Conviene no olvidar que tanto Génova 13 como Ferraz 70 han contribuido a la historia reciente de España de forma más positiva que negativa. Si preguntamos a los españoles por las sedes de otros partidos, es muy probable que la gran mayoría no sepa ubicar la dirección de Vox, Podemos o Cs. Pero las sedes del PP y PSOE sí están en el mapa emocional, porque forman parte del patrimonio político español pese a que determinados personajes hayan ensuciado sus pasillos y despachos en la era del bipartidismo. Son coordenadas de Estado como Moncloa o Zarzuela, que han dado a los españoles 40 años de bienestar democrático.

Por eso a muchos votantes del centroderecha les duele el cambio de sede del PP, si bien lo importante —dicen en Génova13— es que el electorado devuelva la confianza del voto mutante y se unifique frente al PSOE , Podemos y sus socios separatistas y batasunos.

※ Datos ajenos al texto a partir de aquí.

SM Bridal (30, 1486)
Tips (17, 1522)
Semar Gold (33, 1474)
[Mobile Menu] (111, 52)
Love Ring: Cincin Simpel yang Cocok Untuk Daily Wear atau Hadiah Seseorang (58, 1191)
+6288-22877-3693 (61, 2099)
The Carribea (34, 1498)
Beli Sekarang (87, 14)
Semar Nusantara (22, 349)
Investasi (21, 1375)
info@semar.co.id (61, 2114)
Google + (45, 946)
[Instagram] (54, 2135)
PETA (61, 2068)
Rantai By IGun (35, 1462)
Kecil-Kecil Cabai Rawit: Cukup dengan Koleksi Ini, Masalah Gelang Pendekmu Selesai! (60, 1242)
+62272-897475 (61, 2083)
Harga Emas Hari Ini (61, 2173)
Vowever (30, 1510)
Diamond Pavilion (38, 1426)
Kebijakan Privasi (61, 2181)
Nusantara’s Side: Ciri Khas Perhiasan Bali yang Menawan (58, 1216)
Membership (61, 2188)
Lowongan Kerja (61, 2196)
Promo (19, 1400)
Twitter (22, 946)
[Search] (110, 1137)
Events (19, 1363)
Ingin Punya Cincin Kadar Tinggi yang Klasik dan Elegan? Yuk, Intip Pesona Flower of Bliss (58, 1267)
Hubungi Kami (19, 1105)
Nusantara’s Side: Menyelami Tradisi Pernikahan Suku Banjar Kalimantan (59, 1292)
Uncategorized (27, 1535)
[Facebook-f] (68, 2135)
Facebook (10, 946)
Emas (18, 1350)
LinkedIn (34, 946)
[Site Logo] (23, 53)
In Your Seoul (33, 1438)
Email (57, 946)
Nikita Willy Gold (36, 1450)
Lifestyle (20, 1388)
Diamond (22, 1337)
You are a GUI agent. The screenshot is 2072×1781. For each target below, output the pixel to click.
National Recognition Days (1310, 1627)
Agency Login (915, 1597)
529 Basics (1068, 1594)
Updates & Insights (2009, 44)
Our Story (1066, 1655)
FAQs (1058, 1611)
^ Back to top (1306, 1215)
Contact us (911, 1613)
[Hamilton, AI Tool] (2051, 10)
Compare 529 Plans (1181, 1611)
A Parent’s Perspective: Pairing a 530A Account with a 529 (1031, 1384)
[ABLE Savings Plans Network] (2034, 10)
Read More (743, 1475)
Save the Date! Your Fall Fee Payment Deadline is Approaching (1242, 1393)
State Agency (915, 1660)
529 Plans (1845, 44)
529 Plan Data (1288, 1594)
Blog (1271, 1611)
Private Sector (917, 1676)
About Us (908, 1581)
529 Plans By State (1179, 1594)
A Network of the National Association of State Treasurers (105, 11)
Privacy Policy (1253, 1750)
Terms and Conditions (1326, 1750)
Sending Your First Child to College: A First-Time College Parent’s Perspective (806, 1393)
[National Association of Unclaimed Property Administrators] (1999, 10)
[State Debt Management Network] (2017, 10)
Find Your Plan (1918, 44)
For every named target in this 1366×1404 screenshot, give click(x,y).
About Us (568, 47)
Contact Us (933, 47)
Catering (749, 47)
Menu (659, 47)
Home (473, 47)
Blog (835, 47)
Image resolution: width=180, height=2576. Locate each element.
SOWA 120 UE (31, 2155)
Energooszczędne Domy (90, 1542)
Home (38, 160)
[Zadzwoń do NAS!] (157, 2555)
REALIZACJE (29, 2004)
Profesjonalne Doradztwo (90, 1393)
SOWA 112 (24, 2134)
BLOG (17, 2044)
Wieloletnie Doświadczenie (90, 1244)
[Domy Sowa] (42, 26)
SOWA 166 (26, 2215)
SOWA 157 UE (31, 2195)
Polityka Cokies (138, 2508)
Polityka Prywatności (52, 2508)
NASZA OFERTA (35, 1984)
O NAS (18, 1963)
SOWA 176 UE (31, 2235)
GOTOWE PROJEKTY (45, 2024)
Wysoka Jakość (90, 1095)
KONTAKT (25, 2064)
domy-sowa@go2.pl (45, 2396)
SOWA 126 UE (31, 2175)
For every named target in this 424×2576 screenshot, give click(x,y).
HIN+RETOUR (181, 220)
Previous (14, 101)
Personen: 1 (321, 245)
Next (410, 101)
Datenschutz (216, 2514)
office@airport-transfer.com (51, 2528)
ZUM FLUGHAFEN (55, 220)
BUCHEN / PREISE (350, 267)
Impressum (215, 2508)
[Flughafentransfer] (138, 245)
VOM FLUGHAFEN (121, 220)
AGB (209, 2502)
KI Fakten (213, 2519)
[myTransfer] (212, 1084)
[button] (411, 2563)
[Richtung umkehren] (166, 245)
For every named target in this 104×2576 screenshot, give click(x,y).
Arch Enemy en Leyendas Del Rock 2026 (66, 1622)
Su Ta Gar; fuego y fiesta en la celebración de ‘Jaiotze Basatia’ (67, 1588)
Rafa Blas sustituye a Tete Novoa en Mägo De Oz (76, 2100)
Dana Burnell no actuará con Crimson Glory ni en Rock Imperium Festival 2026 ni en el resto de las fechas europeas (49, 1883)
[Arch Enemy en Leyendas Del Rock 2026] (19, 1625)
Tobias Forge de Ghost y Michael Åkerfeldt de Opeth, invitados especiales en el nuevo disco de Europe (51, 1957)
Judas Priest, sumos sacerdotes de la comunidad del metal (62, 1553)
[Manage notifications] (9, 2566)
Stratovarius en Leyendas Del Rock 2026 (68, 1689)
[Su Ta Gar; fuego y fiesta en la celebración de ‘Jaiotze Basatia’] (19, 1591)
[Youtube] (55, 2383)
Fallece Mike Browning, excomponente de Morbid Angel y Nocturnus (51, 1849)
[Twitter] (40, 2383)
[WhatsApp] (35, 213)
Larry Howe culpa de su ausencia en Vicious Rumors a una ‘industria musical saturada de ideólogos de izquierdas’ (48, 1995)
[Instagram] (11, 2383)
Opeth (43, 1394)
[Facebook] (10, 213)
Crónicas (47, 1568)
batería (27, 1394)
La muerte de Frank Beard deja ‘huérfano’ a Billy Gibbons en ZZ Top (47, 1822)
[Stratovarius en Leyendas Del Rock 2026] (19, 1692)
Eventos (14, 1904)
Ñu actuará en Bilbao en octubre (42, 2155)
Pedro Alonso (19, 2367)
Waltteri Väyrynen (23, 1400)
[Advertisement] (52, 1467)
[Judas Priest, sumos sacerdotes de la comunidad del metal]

El sueño de Casado es edificar una nueva alternativa de futuro sin ser rehén del pasado, pero eso no será posible si no va acompañado de un discurso creíble levantado sobre los cimientos democráticos de un centro derecha que aglutine e ilusione al electorado descontento con la izquierda social-comunista. Las sedes que importan son las de las ideas y la gestión eficaz, que como estamos viendo en esta pandemia mantienen a España en los peores datos del mundo. Las sedes que importan son las de la armonía y la honorabilidad; las del diálogo, la tolerancia y la resolución de los verdaderos problemas de los ciudadanos. Las sedes que importan son las del entendimiento constructivo, las de la victoria sobre el virus, el paro y las colas del hambre. Da igual que sea Génova13 o Ferraz 70 si al final es la calle por la que pasean libremente todos los españoles en igualdad. 
 

De Monedero a billetero

A Monedero ya le llaman billetero en las tertulias de radio. La sorna se ceba con este profesor del montón metido a intelectual, traje que le viene grande por mucho que imite en su estrellato de fama el tono pausado de sabio emergente que exhibe su líder, Pablo Iglesias, quien se dedica a alentar la violencia callejera y la mordaza mediática. Sus facturas de domingo le han costado a Monedero la imputación en el caso Neurona por malversación en la financiación de Podemos, un partido emergente que también hizo obras dudosas en su sede y bajo sospecha por estar imputado y por los deslices de la mayoría de sus dirigentes. También para Podemos vale la presunción de inocencia, aunque sus líderes no se la concedan a sus rivales. Pero esta formación tan reciente bate récords de desconfianza por enarbolar falsamente la bandera de la transparencia. A eso se le llama, además de demagogia, doble moral. Un mal que cae en el engaño social porque en el fondo es mentir a los ciudadanos.

 

El rap del rapero

Pablo has él canta entre rejas, el rap de condena que le da las lentejas./ Mutó de rapero protesta a preso de fugaz fama, enalteciendo el terrorismo e injuriando al rey que no ama./ Hasél no es víctima de la libertad de expresión, sino culpable de largo historial delictivo que le llevó a prisión./ Tuiteó el rapero espuma de odio en caracteres, pensando que sale gratis tanta falsedad entre laureles./ Y hasta el extremismo radical le acompañó en su detención, generando violencia antisistema como quien quema la constitución./ Sus alabanzas a Eta y a los Grapo, no le convierten en el rapero más popular y guapo./ Y sus ataques a las fuerzas de seguridad,/ le han pasado factura de enorme gravedad./ Si Pablo Hasél compone entre barrotes/ otro rap incendiario para sus amigotes,/ el rock de la cárcel retumbará en la celda,/ mientras el coro afín legisla para semejante selva./ El rap del rapero ya no suena en las listas de éxitos,/ por mucho que rime versos contra el emérito.